This past weekend I raced LightSpeed in the Round the County race with friends Aaron and Kelley. The Round the Country Race is a two day event that takes sailors on a clockwise circumnavigation of the San Juan Islands in Washington State. The race was good fun and the focus of racing environment helped me learn a few things about sailing LightSpeed. The first day of the race we took things pretty easy and kept well clear of the boats battling for prime starting position at the line. We also were pretty lazy about flying our spinnaker when we should have. The second day we again steered clear of the start line antics and crossed the starting line pretty late, but with our spinnaker up. Our tactic worked well and we quickly caught the fleet and for a fleeting moment were in the top ten with the huge racing sleds. Then the wind filled in as we rounded Turn Point on Stuart Island and things got pretty dicey. A catamaran responds to the helm a little differently than sporty race boats. Maneuvering LightSpeed conjured visions of a clumsy giant at a full out run surrounded by scurrying mice. We held our own with faster boats on the downwind run, but our spinnaker is made for very deep wind angles compated to the A-symentrical spinnakers off the race boats. In the end the pointing ability of the cat vs. race boats had us out matched on the windward legs. Our tactics and sail handling were decent, but showed our minimal racing experience. Overall we placed 62 out of 72 on a corrected basis leaving lots of room for improvement on future races.
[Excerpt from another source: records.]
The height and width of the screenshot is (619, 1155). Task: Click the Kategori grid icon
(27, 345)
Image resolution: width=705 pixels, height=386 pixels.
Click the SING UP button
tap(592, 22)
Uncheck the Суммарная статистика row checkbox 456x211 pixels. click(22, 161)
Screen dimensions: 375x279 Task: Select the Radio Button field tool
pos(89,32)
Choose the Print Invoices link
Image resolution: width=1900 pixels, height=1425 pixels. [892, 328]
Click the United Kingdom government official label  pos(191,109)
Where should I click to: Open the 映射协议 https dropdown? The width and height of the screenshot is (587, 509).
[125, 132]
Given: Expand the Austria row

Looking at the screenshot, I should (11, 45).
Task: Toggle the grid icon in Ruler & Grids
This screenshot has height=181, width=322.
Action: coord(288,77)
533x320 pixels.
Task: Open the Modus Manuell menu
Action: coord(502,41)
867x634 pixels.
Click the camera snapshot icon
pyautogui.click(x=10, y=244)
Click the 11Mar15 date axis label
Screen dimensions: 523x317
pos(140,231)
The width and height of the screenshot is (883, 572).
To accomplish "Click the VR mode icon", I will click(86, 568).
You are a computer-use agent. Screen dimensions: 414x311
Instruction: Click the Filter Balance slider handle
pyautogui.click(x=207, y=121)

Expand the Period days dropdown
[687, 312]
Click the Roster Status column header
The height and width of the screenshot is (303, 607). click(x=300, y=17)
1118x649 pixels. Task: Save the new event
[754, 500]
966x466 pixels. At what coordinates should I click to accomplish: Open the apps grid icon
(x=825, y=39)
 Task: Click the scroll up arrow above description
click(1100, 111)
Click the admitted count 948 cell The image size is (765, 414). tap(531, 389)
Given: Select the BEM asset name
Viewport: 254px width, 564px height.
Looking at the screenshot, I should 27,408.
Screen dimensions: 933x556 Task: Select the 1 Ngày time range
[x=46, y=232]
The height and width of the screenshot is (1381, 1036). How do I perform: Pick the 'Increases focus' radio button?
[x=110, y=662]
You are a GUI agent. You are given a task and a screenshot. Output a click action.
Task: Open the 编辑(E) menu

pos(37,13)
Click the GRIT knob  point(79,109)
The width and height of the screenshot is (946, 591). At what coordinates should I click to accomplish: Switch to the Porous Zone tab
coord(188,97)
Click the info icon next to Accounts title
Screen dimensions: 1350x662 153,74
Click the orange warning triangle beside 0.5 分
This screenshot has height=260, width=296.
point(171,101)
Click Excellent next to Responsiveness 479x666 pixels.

Cruising certainly doesn't hone the technical sail trim required for racing so it was good to pay more attention to the details and experiment with what worked best.

Thursday, November 04, 2010

Recharging the Cruising Kitty

We've decided to recharge the cruising kitty (i.e put some money in the bank for future cruising adventures). This wasn't in our plan, but then Kathy stumbled into a great job working for a start up bio tech company. Kathy will be traveling frequently for work and Seattle seemed a natural place for me to find work. Unfortunately, the state of Washington would like to collect 9.5% 'Use Tax' based on the fair market value of the boat simply for the privilege of keeping the boat in Washington waters. We thought we could find a way to avoid or moderate the tax, but have exhausted all avenues without success.

Moving on to 'Plan B' we looked at moving to British Columbia and perhaps obtaining Canadian Citizenship. The requite privileges of Canadian Citizenship such as long term health care, unencumbered ability to live and work in any of the Common Wealth counties were carefully considered. However, it would be a minimum of three years as permanent Canadian Residents to qualify for Citizenship and a hefty import tax on the boat of 14%. We really like the idea, but value our unconstrained flexible lifestyle too much for such a major commitment.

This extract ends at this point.